Judge Sweeney reinstates murder charge


By joe gorman

jgorman@vindy.com

youngstown

Judge Maureen Sweeney of Mahoning County Common Pleas Court added another chapter Wednesday to what she called the “torturous history” of a 2009 murder case by reinstating a murder charge she dismissed in September.

Judge Sweeney ruled in favor of a motion by prosecutors to reinstate the charge against 35-year-old Paul Brown in the May 2009 homicide of Ashten Jackson.

Her ruling came after a three-hour hearing Tuesday over the issue of a SIM card in a cellphone belonging to Brown, which was one of the prime reasons she dismissed the case Sept. 16.

Brown’s lawyer, Anthony Meranto, had argued that there was a message on Brown’s phone that could have cleared him, and that Brown told detectives to check his cellphone.

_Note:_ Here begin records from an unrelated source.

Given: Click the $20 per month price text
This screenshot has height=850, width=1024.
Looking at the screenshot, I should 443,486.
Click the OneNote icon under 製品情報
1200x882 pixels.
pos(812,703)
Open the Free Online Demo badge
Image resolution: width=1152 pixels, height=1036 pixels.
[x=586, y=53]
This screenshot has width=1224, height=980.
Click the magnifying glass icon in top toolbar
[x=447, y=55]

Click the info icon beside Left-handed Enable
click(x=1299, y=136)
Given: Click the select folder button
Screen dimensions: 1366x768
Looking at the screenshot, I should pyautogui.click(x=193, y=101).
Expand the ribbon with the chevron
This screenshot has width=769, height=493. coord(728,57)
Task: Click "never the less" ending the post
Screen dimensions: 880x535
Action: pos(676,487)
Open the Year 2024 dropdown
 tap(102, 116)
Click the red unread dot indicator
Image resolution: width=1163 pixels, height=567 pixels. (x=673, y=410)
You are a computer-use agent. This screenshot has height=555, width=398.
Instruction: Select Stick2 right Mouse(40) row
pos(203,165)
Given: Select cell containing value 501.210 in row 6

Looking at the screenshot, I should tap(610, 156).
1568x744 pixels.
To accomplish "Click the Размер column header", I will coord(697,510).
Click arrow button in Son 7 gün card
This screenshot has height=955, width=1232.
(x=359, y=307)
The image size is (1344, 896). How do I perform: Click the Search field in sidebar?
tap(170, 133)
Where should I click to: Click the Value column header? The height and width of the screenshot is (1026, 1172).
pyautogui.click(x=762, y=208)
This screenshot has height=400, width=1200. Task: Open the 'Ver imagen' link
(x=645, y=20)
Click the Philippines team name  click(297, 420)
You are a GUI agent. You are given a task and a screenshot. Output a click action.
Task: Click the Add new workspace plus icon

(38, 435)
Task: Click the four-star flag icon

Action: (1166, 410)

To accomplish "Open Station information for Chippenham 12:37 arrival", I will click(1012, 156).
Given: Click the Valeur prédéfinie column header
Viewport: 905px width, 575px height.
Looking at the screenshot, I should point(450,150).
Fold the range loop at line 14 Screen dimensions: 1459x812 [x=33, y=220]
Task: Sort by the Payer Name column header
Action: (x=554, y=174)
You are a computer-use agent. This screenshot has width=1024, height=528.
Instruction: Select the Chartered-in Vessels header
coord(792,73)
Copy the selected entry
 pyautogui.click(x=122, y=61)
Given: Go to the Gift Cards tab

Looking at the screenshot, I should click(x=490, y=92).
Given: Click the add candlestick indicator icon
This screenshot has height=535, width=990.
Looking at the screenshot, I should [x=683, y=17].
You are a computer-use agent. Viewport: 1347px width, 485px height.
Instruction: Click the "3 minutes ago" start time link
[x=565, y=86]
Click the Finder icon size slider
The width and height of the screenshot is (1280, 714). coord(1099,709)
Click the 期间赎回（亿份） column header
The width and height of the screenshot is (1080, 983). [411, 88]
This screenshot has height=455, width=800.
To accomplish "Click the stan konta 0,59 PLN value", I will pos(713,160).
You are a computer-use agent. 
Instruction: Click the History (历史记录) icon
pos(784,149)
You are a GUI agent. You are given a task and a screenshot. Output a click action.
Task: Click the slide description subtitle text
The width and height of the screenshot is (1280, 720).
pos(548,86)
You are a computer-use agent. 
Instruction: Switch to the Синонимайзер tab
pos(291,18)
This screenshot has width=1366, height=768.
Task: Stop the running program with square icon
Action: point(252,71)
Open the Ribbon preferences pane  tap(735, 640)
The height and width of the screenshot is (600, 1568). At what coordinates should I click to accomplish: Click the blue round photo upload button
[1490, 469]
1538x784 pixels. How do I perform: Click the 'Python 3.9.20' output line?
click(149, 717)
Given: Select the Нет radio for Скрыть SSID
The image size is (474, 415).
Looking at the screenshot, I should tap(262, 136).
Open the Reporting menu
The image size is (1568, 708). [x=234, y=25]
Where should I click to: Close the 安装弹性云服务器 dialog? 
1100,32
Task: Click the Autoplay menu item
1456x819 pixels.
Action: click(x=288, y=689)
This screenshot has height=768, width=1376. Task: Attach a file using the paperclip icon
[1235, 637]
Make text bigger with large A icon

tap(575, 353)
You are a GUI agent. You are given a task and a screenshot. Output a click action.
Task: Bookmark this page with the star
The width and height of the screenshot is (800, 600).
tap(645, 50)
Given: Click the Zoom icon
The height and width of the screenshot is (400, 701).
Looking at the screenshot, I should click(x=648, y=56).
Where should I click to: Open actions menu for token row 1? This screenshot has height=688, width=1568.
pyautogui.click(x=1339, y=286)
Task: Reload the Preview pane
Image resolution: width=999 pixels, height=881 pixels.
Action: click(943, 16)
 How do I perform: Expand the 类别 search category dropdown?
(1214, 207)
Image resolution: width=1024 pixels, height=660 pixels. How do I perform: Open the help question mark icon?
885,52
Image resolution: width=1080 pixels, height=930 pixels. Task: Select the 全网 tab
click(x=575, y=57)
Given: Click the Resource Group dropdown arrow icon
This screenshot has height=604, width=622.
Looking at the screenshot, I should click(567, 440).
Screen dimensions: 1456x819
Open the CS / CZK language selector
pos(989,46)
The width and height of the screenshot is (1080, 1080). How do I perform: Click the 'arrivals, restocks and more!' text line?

When Judge Sweeney ordered the phone to be examined, the technician assigned to do the examination by the court said he could not find the voice mail because the phone had a different SIM card in it, which rendered it inoperable.

The technician could not explain how the card was switched while the phone was in police custody, so the case was dismissed.

In Tuesday’s hearing, prosecutors submitted evidence showing that the card was never changed.

They produced evidence showing that the technician checked the phone based on the person who had the phone number in 2013, not in 2009, when Brown owned the phone.

The Youngstown Police Department Internal Affairs Division also conducted an investigation into the handling of the phone and the case itself, and nowhere was there evidence that Brown asked detectives to check his phone nor did he mention a statement was on his voice mail that could clear him.

Judge Sweeney said in her ruling she read the transcript of Brown’s interview with detectives and that she could not find any evidence of Brown making any statement about a voice mail, and that in fact he said in his interview several times his phone had not been working.

She wrote it was troubling that Brown’s lawyer either misled or misrepresented the facts and she added that prosecutors should have already reviewed the interview and transcript and called him out on it earlier in the case.

“The fact that the state did not catch this misrepresentation is disconcerting,” Judge Sweeney wrote.

“It is the responsibility of all attorneys to be prepared and know their case backwards and forwards when they come to court.”

Judge Sweeney also wrote that a worker from the state Bureau of Criminal Investigation was able to retrieve several of the last numbers dialed from the phone when Brown had it, and other information — and the information originally received from the court was for the person who had that phone number in January of this year.

Meranto said after reading the ruling he thinks he will appeal the judge’s decision to the 7th District Court of Appeals.

Police Chief Rod Foley said he was glad the issue of the SIM card was addressed Tuesday because Judge Sweeney’s ruling to dismiss the case pointed at potential misconduct.

“We’re happy the integrity of the police department is not being challenged,” Foley said.

Foley also credited Internal Affairs head Lt. Brian Butler for his investigation into the department’s handling of evidence and review of Brown’s interview with detectives.

In January 2012, the case was in trial but a mistrial was declared after it was discovered a police report was not provided to Meranto during the discovery process.

Judge Sweeney said she was also concerned that none of the work prosecutors did to prepare for the hearing on their motion to have the charge reinstated was not done in the time since Brown was arrested for the case in May 2009.

Brown has been serving a federal prison sentence on a firearm charge.